--- start of PROVIDED TEXT ---

Amanda Huffman  22:09

Yeah, and it does take a lot of time. I think sometimes people don't realize how much time it takes to, like, learn and like relearn how to do things. And just to be aware, and it's interesting that when you deployed, your husband had to take care of the kids because you weren't there. And then that gave you confidence in him and confidence in himself. And so it's kind of interesting that the deployment was actually kind of a good thing in some ways, because it was able to help both of you.

Benefsheh Verell  22:43

It was right, it was definitely important. And for me, I could let go of the reigns, which I've been holding on to so tightly, trying to control everything. And that's not possible. And it's exhausting. And I'm putting extra pressure on myself to try to control things that aren't in my control. And I wasn't controlling the one thing that I can control, which is my own behavior, and my reaction to what's happening around me. So I was able to, well, I was forced to just let go.

--- end of PROVIDED TEXT ---
--- start of INPUT DATA ---

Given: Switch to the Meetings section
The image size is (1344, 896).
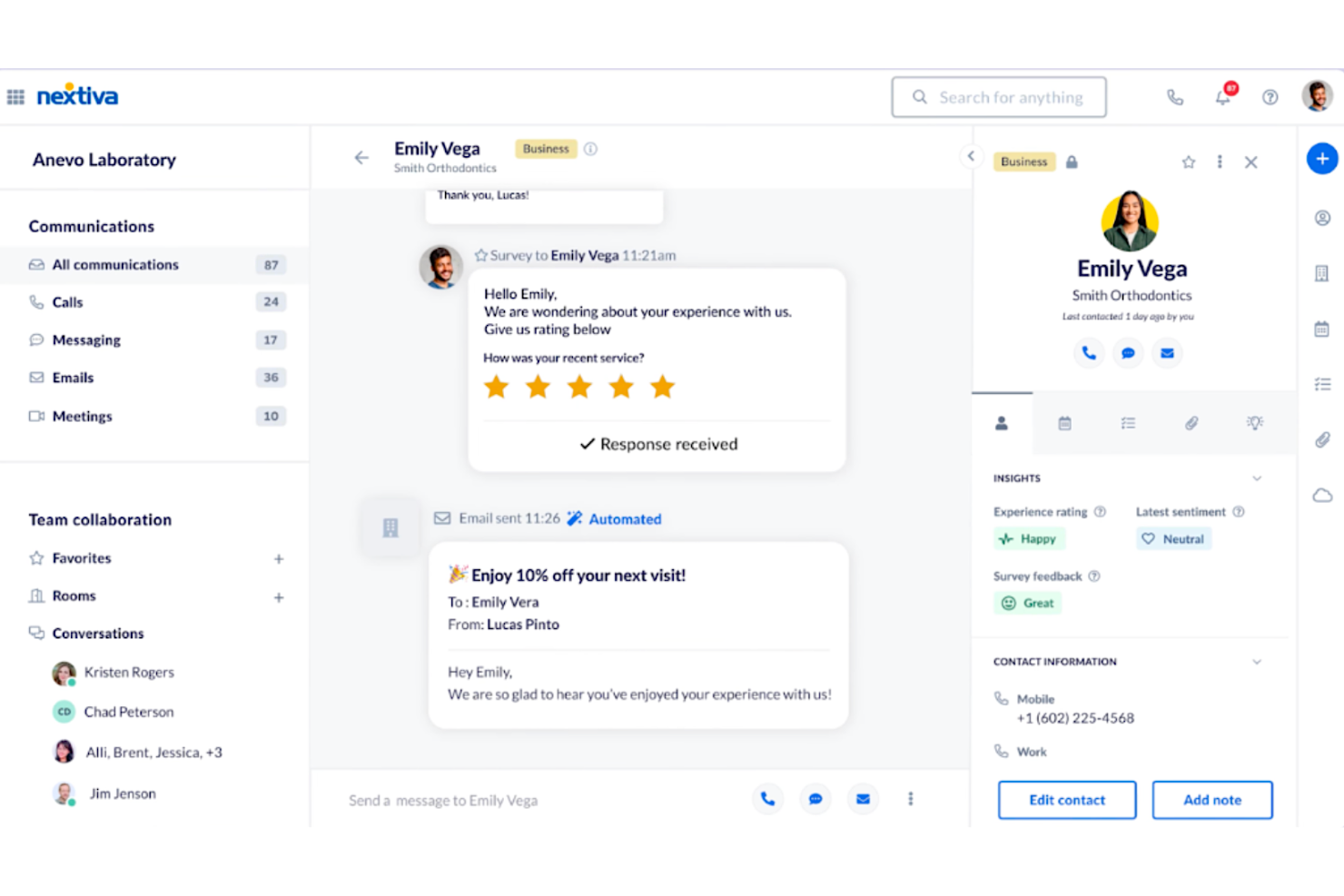Looking at the screenshot, I should click(83, 416).
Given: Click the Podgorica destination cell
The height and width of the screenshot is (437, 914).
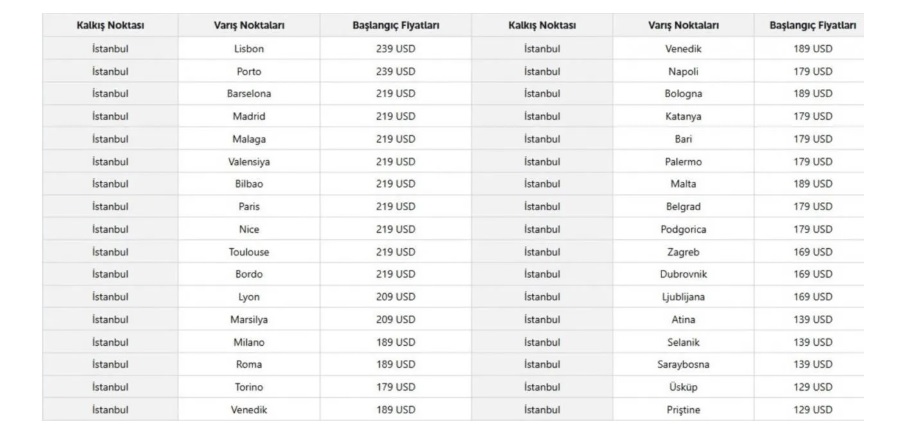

--- end of INPUT DATA ---

### WORK TO DO
a – Could you render the entries from the data collection as a numbered list, dropping the blank lines and leaving the pictures out?
b – Can you write the next part of the interview transcript about deployment, starting after its final line?
The interview transcript and the entries are unrelated to each other.

### ANSWERS GIVEN
a –
1. Given: Switch to the Meetings section
2. The image size is (1344, 896).
3. Looking at the screenshot, I should click(83, 416).
4. Given: Click the Podgorica destination cell
5. The height and width of the screenshot is (437, 914).

b –
Amanda Huffman  23:20

And now word from our sponsor. 

Are you thinking of planning a road trip this summer, Christopher Travel is excited to offer a 50% discount to the Women of the Military Podcast followers on all its semi-custom and custom road trip itineraries, or opt for the basic pre planned itinerary for just $5. Each itinerary includes the high level of detail for which Christopher Travel is known. These itineraries immerse you in the fun, quirky and quintessential experiences of the great American road trip. Wherever the road leads, you can just relax and enjoy the adventure because Christopher Travel has done all the planning for you visit them on the web to learn More go to https://christopher.travel/womenofthemilitarypodcast/

And now let's get back to the show. 

And I think you also touched on like one of the really hard parts of being dual military, like sometimes you can't be stationed together and it's not easy or like if you're stationed together, but six hours apart, that's really hard to like, come back together. Like even my husband travels a lot for his job right now. And he'll be gone for like a week or two. And even just in that week or two, like I'm able to, like, pick up all the slack to make it work. And then he comes back and I'm like, Oh, yeah, you're here now. And it's only been a week or two. And so then when you say like four and a half years of not having that would just make it even harder to integrate together. It was hard.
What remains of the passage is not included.